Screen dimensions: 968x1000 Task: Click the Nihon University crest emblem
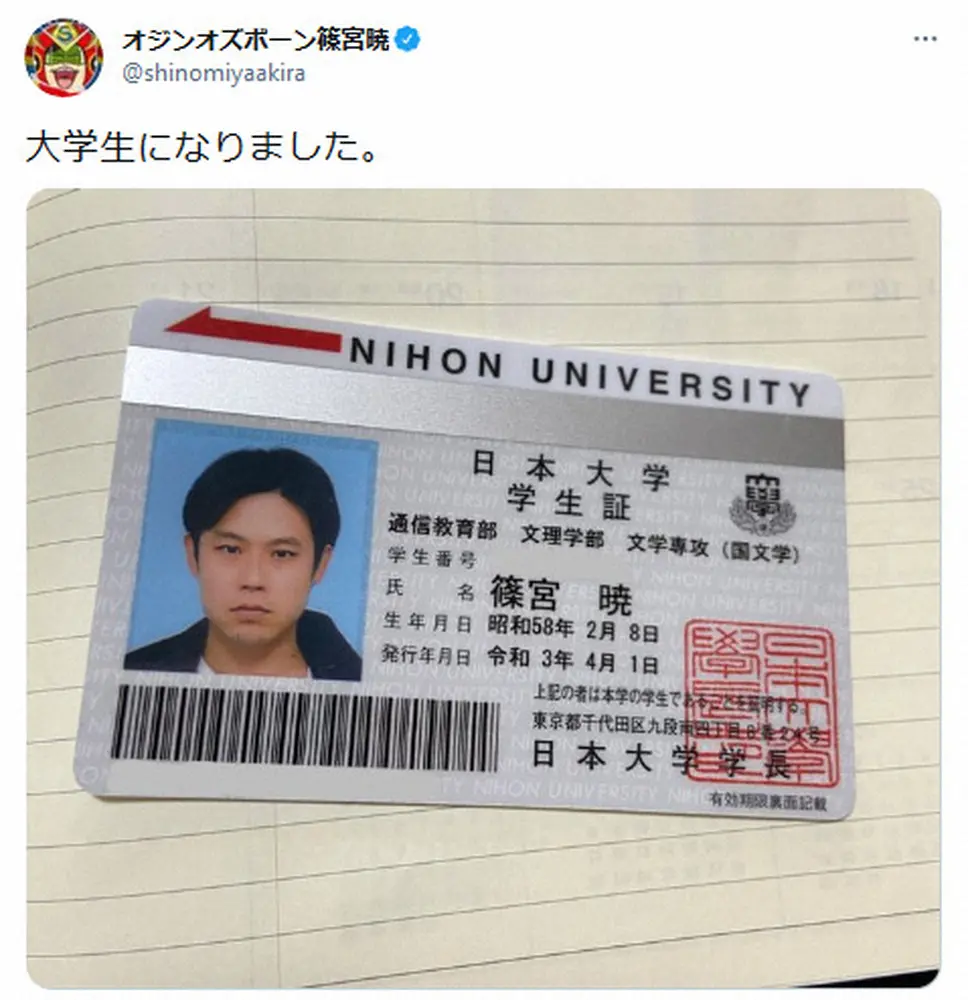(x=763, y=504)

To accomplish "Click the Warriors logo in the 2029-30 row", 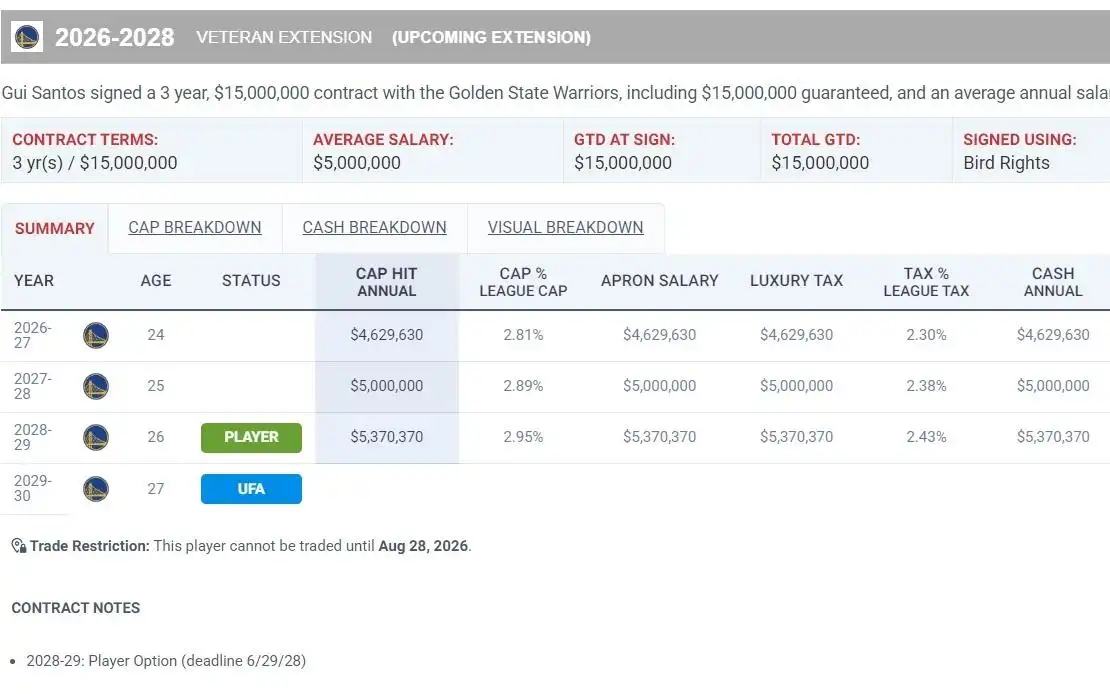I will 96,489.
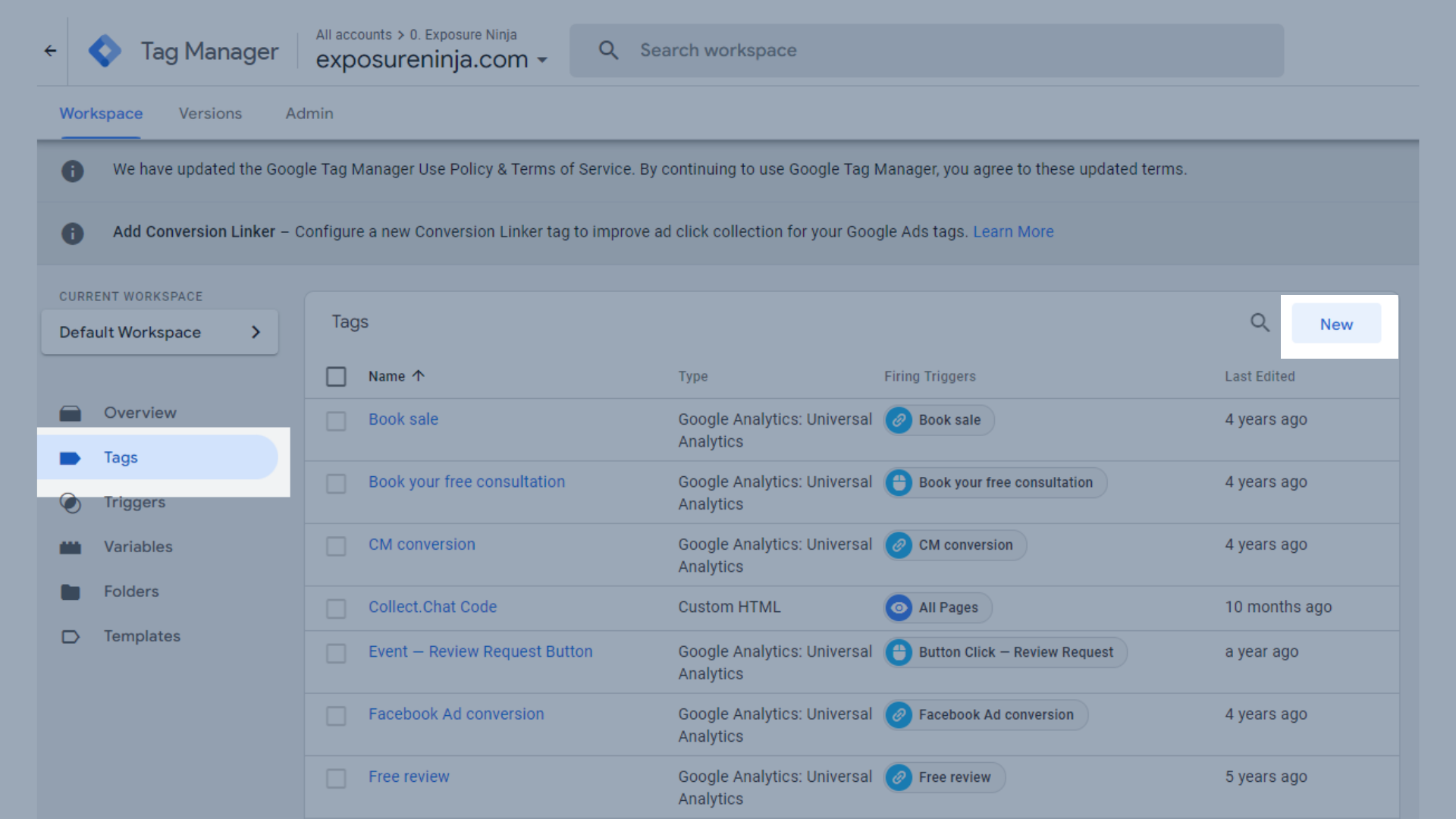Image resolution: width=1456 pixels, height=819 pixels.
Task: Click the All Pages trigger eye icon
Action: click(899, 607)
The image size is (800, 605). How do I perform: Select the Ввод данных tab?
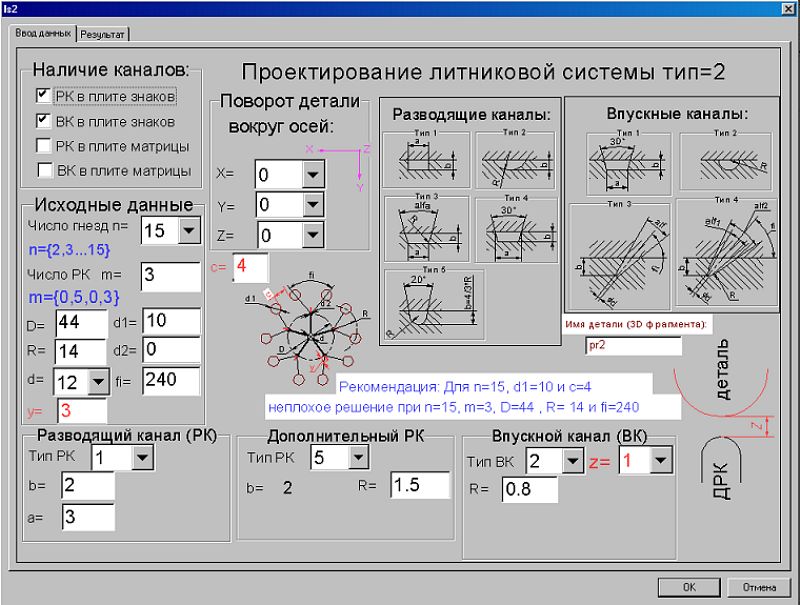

------------------------------------------------

Which lines of the listing contain the word "Task"? Copy each such line in full, treating uppercase and lowercase letters as different.

Response below –
Screen dimensions: 968x1000 Task: Click the Nihon University crest emblem
Task: Click the All Pages trigger eye icon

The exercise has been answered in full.